The required response is the number of lines in the entries that include the word "Click", with nothing added.

Saved data entries:
*** Begin section ***

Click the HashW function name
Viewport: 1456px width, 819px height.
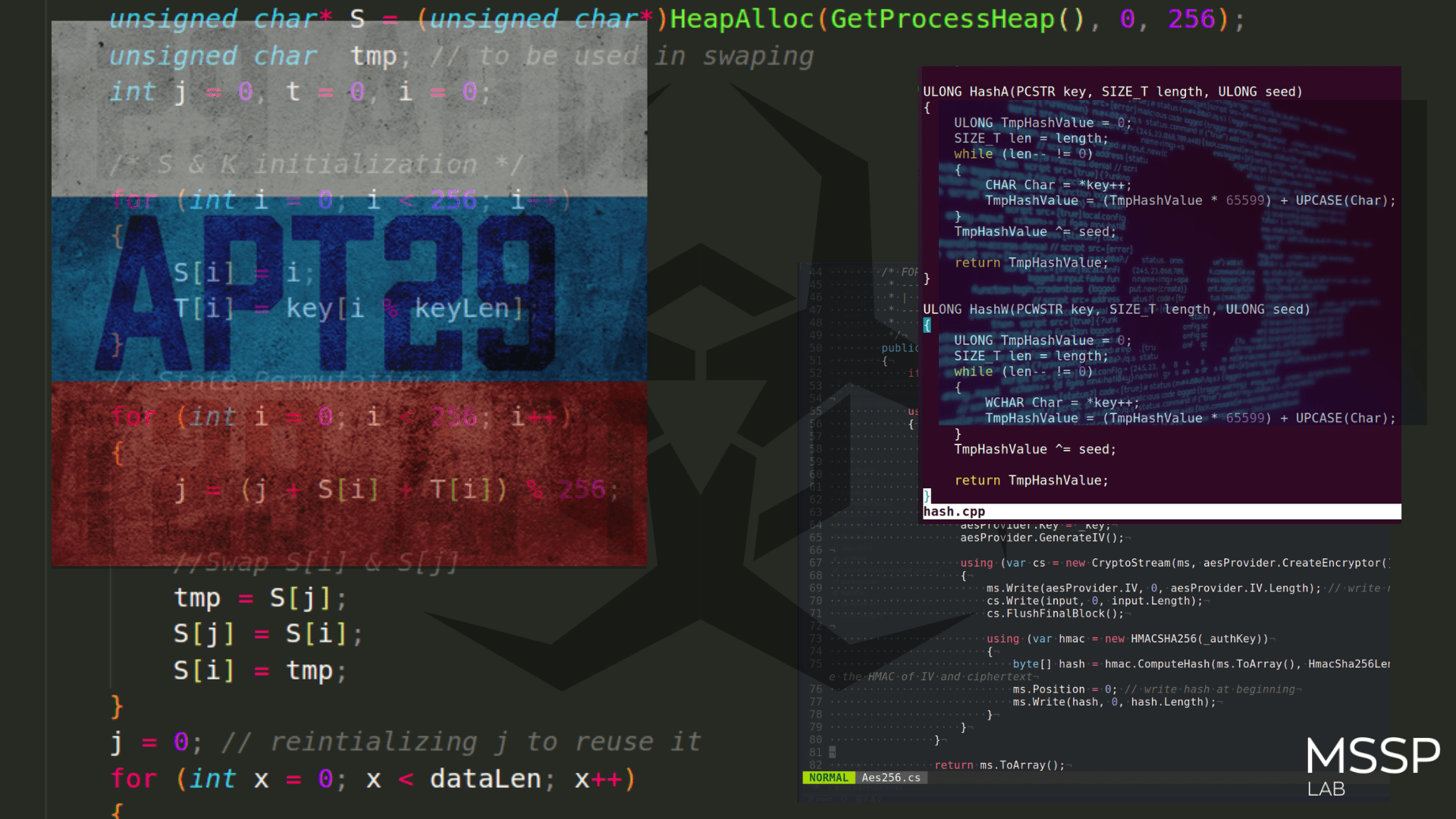[988, 309]
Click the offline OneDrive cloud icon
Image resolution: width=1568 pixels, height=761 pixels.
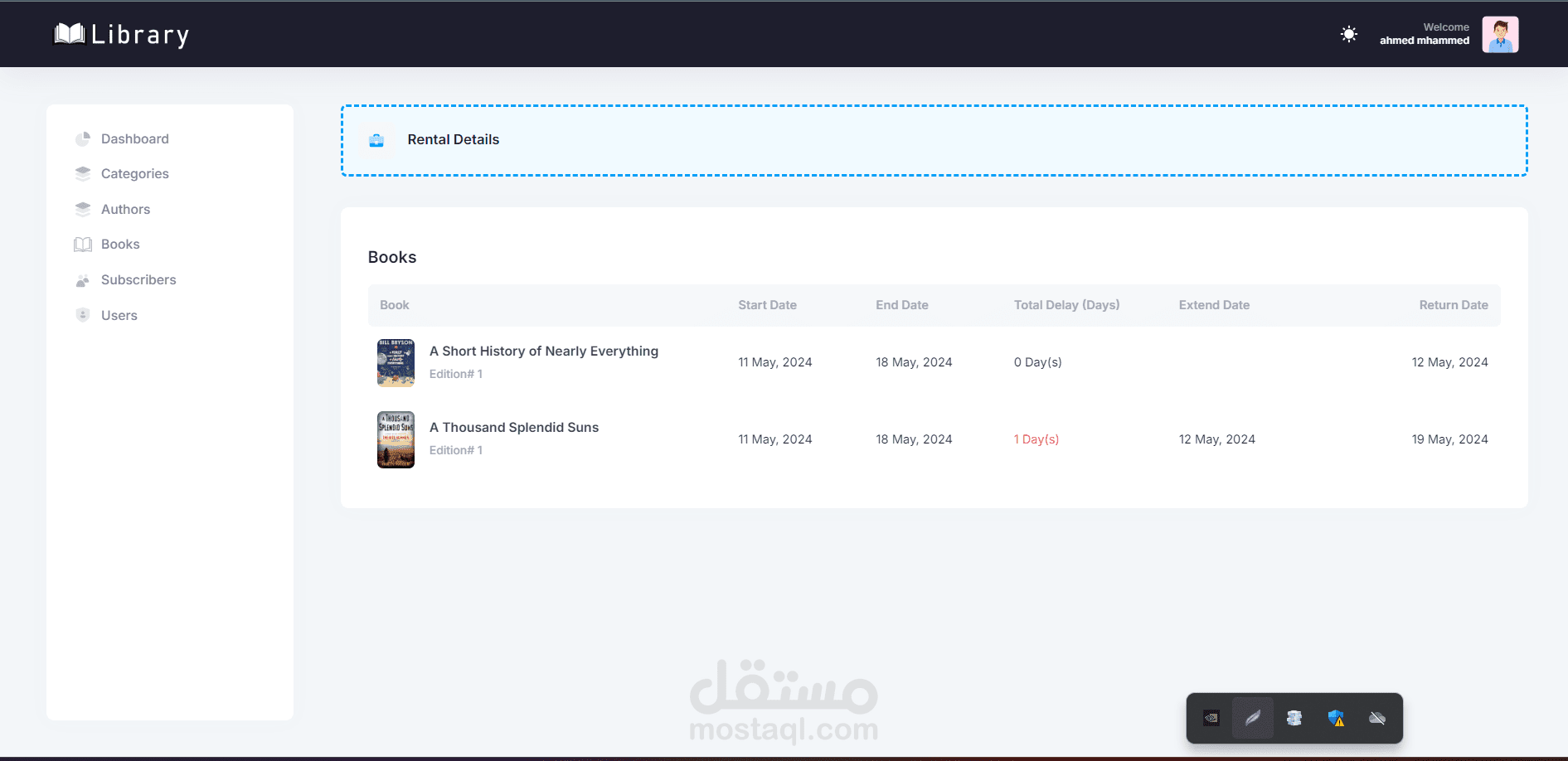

*** End section ***

### Exercise response:
2